I should have left then, but something in me rebelled at being dismissed. “Your guards gossip loudly for men sworn to silence.”
His eyes narrowed. “What did you hear?”
“That the mortal has your attention.”
The frostlight at his wrist flared, bright and fast. He stilled it instantly, but the damage was done.
“They should mind their tongues,” he said, voice lower now, almost human in its roughness. “Attention is not favor.”

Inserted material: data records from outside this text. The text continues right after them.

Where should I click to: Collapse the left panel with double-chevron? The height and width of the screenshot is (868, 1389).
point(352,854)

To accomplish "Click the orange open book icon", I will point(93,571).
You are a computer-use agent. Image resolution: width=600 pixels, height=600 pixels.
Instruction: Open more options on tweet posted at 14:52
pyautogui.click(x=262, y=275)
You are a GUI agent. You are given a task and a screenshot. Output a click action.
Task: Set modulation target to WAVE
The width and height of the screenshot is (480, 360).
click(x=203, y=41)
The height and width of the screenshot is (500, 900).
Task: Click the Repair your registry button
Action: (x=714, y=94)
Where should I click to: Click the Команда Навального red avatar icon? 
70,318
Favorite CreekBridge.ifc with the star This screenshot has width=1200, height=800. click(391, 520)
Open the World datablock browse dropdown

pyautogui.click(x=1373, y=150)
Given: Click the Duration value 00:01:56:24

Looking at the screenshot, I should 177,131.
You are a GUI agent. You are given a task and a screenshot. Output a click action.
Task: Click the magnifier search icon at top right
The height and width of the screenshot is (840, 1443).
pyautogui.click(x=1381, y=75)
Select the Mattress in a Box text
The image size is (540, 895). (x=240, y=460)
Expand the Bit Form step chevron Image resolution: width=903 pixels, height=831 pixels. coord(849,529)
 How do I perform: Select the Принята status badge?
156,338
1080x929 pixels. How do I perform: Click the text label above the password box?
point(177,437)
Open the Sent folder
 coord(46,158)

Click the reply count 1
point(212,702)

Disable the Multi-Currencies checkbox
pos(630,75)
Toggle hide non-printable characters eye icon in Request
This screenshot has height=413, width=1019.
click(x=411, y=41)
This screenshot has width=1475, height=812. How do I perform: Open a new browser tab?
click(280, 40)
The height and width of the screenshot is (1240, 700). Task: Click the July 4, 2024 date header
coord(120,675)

“No,” I said. “But it’s still dangerous.”
For the first time, he looked uncertain whether I was warning him—or myself.
For a few heartbeats, neither of us moved.
Kaelith’s gaze didn’t waver, but something in it changed—hard edges softening, not with mercy but recognition. I had overstepped, and we both knew it. Yet instead of reprimand, there was silence so complete I could hear the faint hum of the frostlight burning through the room.
He exhaled once, steady and slow. “You take too much interest in soldiers’ gossip,” he said at last.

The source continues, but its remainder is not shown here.